*Questions:*
a – Transcribe the stretch of the post about introducing a newborn to a toddler from "So far, Aidan" through "of his routine.".
b – In the post about introducing a newborn to a toddler, who picked Aidan up at daycare after the family got home from the hospital?
c – Render this sentence from the post about introducing a newborn to a toddler in Spanish: "After arriving home from the hospital, we had my sister pick up Aidan at daycare."

*Selected text:*
■ ■ ■ ■ ■ ■ ■

How I prepared and introduced my newborn (Jaden) to my toddler (Aidan)
The most asked question I have been getting since giving birth to Jaden is, how is Aidan reacting to having baby Jaden at home. I wondered throughout my pregnancy a lot how it would be and read a lot about preparing for it—trying to be ahead of the game. The introduction was very easy; maybe it was all the preparation that I thought I did for it, but his personality helped a lot.
After arriving home from the hospital, we had my sister pick up Aidan at daycare. Once, he opened the door and saw us after two days away from him (btw the most challenging thing ever lol). He stared at us and walked right over. He stared at the baby in our lap and started petting him. We usually tell him to pet Sasi (my sister’s dog), so we don’t have any incidences. Few mins after, we weren’t giving a lot of attention to either one. Aidan sat on the couch and asked for the baby to place him in his lap. Well, it went more like pointing at the baby, yelling thisssssss and then pointing on his lap and yelling some more thisssssssss. Yes, that is how we communicate in this household by yelling thisss and this and this. After we placed the baby in his lap for a few minutes, we told him repeatedly. Aidan look this is your baby. Jaden is your baby. Aidan just laughed. All he does is smile the happy baby.
So far, Aidan is having a routine with his baby brother. Every morning he comes into our room, walks straight to Jaden kisses him, and makes sure he covers him with the blanket or every time he leaves and comes back from daycare. We kept saying kiss baby and say bye, so now that is part of his routine.

■ ■ ■ ■ ■ ■ ■

*Information given:*
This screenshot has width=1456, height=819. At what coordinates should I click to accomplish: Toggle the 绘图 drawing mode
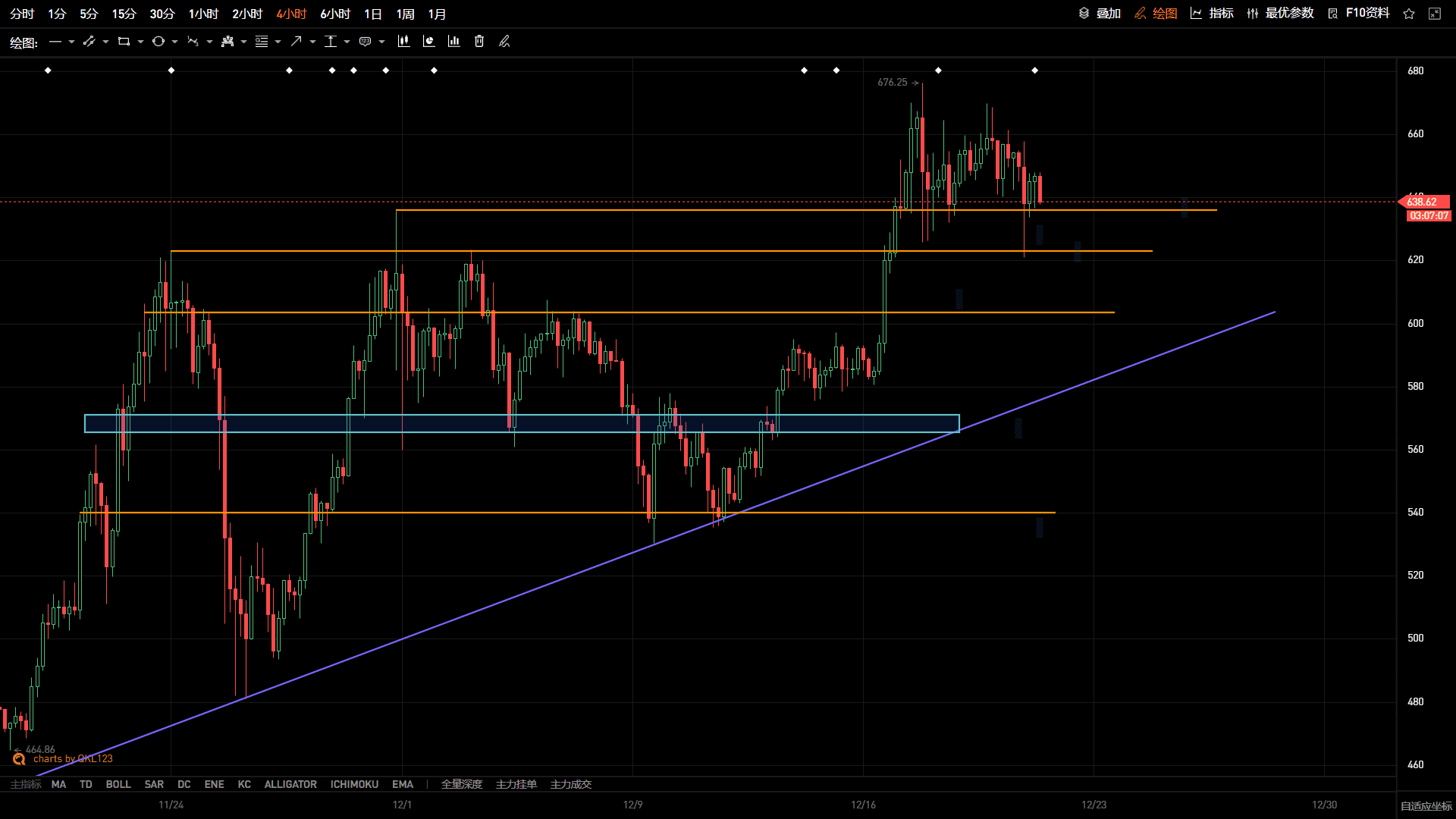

■ ■ ■ ■ ■ ■ ■

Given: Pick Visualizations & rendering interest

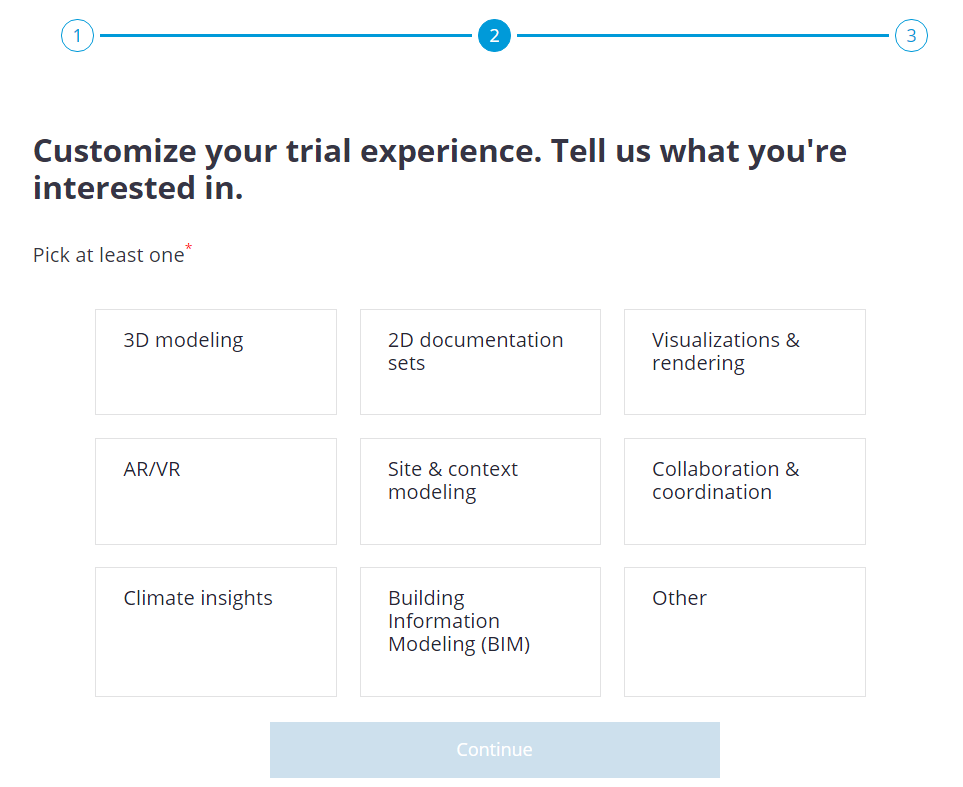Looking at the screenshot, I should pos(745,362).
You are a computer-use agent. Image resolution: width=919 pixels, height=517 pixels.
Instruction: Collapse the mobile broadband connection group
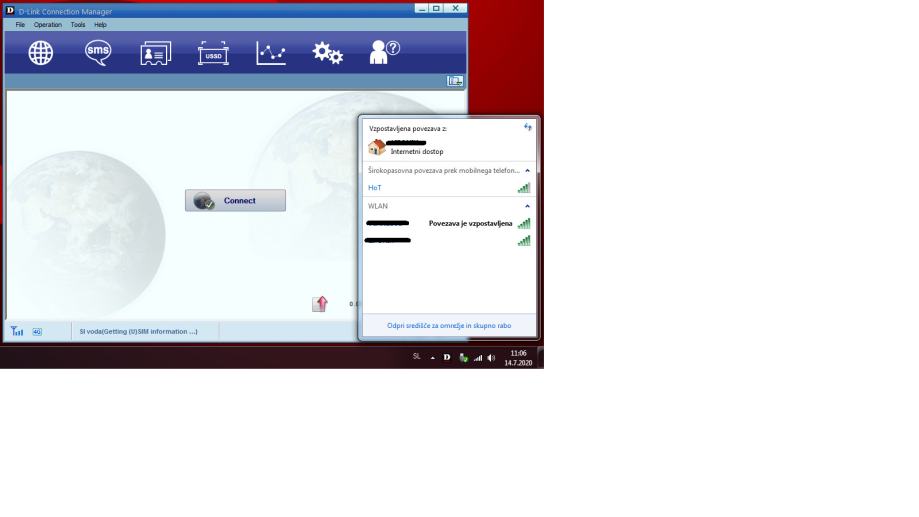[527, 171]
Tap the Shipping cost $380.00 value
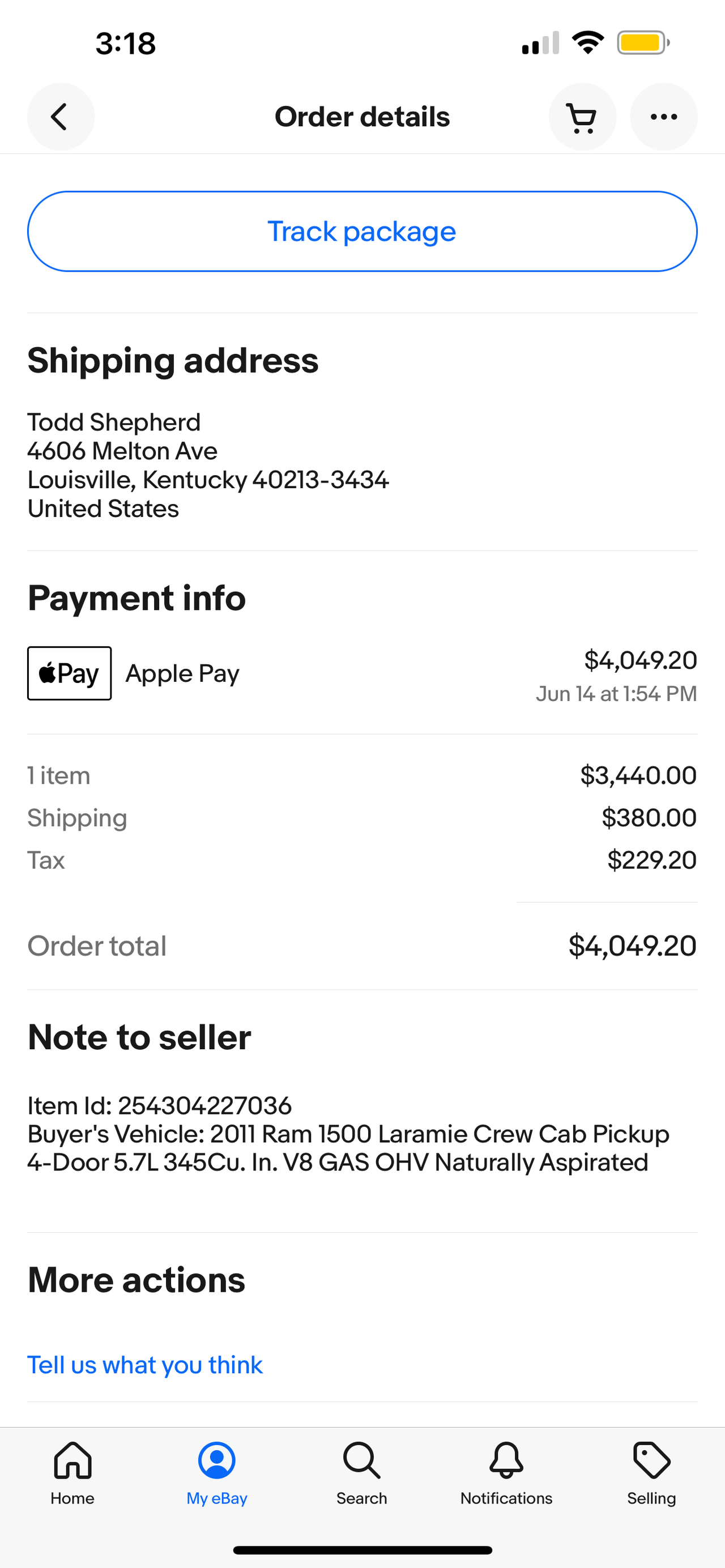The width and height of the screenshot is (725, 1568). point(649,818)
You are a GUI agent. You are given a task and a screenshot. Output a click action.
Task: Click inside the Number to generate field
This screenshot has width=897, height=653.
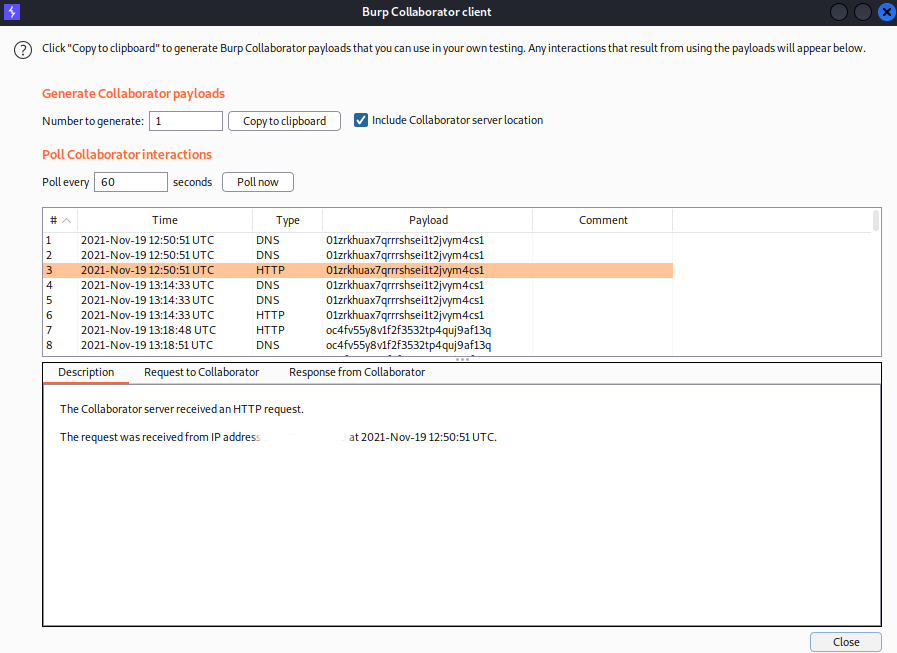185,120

■ ■ ■ ■ ■ ■ ■

*Task responses:*
a –
So far, Aidan is having a routine with his baby brother. Every morning he comes into our room, walks straight to Jaden kisses him, and makes sure he covers him with the blanket or every time he leaves and comes back from daycare. We kept saying kiss baby and say bye, so now that is part of his routine.

b – The writer's sister.

c – Después de llegar a casa del hospital, le pedimos a mi hermana que recogiera a Aidan en la guardería.